━━━━━ INPUT DATA ━━━━━
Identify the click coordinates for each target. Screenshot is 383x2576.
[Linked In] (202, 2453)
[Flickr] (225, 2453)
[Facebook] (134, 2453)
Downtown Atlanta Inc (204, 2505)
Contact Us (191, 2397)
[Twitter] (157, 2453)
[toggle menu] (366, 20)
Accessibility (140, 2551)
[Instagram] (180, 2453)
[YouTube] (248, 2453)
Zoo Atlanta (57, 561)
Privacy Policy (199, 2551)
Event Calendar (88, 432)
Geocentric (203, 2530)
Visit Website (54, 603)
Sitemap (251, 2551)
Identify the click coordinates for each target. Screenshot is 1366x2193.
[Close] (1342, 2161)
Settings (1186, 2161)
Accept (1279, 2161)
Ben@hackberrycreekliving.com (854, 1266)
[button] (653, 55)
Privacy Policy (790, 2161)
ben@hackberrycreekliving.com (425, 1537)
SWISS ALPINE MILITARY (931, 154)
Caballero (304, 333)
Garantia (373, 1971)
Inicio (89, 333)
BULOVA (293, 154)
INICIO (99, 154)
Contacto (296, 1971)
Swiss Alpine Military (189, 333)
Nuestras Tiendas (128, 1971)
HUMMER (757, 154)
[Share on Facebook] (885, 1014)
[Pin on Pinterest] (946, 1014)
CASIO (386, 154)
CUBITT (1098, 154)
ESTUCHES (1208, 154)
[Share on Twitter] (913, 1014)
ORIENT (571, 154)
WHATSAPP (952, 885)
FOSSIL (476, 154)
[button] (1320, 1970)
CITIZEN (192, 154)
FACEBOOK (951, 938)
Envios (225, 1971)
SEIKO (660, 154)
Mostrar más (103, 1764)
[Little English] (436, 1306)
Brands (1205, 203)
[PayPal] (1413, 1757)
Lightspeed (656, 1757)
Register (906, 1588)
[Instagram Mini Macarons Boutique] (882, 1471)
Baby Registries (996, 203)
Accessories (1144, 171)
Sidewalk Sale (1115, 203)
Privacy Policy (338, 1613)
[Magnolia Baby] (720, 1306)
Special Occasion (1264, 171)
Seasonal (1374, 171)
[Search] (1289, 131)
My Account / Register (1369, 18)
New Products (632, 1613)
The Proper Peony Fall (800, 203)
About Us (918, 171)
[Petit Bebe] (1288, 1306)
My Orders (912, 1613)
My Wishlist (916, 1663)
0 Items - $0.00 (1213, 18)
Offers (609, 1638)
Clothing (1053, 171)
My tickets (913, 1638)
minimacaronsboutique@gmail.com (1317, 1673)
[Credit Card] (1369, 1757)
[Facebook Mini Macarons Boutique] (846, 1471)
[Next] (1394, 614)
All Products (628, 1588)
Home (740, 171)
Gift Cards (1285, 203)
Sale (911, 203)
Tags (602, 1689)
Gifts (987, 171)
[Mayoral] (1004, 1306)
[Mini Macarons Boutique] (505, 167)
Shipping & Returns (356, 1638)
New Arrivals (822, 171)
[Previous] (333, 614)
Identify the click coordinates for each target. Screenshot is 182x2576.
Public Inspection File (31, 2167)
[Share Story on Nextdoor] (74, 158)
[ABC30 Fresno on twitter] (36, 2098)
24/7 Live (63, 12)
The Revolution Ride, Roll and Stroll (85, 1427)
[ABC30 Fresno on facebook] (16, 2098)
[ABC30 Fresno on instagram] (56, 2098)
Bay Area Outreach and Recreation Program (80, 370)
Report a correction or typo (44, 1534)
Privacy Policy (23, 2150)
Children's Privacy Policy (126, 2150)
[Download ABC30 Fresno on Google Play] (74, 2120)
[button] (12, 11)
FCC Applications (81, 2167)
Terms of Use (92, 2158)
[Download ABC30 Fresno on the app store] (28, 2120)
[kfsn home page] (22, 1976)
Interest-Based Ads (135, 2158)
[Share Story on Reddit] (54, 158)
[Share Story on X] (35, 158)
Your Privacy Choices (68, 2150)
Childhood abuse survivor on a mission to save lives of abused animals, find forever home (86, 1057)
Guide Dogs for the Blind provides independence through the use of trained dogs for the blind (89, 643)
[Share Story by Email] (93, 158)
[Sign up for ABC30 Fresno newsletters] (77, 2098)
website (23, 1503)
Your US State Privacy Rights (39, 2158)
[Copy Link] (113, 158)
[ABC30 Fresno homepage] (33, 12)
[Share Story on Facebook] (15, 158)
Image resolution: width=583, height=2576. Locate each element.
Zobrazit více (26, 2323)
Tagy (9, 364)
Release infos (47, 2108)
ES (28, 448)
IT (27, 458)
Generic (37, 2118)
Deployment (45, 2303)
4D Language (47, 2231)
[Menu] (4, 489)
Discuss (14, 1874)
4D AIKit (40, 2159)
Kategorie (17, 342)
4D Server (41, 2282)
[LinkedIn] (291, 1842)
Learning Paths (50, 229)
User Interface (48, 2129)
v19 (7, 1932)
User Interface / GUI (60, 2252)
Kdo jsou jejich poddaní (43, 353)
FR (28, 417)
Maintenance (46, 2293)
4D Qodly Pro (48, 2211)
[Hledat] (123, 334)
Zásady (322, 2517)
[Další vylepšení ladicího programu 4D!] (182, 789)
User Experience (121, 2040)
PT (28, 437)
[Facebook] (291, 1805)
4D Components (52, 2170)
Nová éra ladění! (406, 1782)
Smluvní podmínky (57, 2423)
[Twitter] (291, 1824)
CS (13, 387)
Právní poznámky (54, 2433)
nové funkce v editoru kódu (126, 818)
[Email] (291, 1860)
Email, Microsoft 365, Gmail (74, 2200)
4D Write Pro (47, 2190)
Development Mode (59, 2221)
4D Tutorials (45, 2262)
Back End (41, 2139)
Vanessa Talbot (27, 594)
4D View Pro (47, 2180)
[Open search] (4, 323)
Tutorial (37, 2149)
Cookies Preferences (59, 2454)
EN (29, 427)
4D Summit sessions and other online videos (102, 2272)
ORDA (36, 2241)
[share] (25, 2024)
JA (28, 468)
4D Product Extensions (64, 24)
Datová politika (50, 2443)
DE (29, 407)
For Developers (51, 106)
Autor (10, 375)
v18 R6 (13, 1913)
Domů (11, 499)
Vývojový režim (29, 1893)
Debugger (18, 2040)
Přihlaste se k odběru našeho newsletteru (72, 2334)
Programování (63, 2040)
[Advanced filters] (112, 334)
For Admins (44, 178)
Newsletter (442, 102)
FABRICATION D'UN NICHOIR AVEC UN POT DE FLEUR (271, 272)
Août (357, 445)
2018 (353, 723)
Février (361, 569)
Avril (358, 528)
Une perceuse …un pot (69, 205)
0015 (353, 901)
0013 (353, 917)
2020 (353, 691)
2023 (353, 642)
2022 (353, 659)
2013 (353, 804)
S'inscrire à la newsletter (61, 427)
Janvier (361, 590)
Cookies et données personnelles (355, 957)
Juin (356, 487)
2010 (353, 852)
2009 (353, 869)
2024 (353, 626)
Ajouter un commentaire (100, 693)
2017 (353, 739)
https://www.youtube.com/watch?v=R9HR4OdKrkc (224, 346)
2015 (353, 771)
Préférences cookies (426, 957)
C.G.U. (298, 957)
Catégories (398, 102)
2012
━━━━━
**WRITTEN REQUEST:** Rescale part of the listing, starting with the line that contains "FCC Applications (81, 2167)" and going on through the line that contains "Your Privacy Choices (68, 2150)". Rewrite each of those lines in full with its wording unchanged, multiplying both answer coordinates by 0.95 and rounding to whole numbers, with halves rounded up.

**EXPECTED ANSWER:**
FCC Applications (77, 2059)
Terms of Use (87, 2050)
[Download ABC30 Fresno on the app store] (27, 2014)
[kfsn home page] (21, 1877)
Interest-Based Ads (128, 2050)
[Share Story on Reddit] (51, 150)
[Share Story on X] (33, 150)
Your Privacy Choices (65, 2043)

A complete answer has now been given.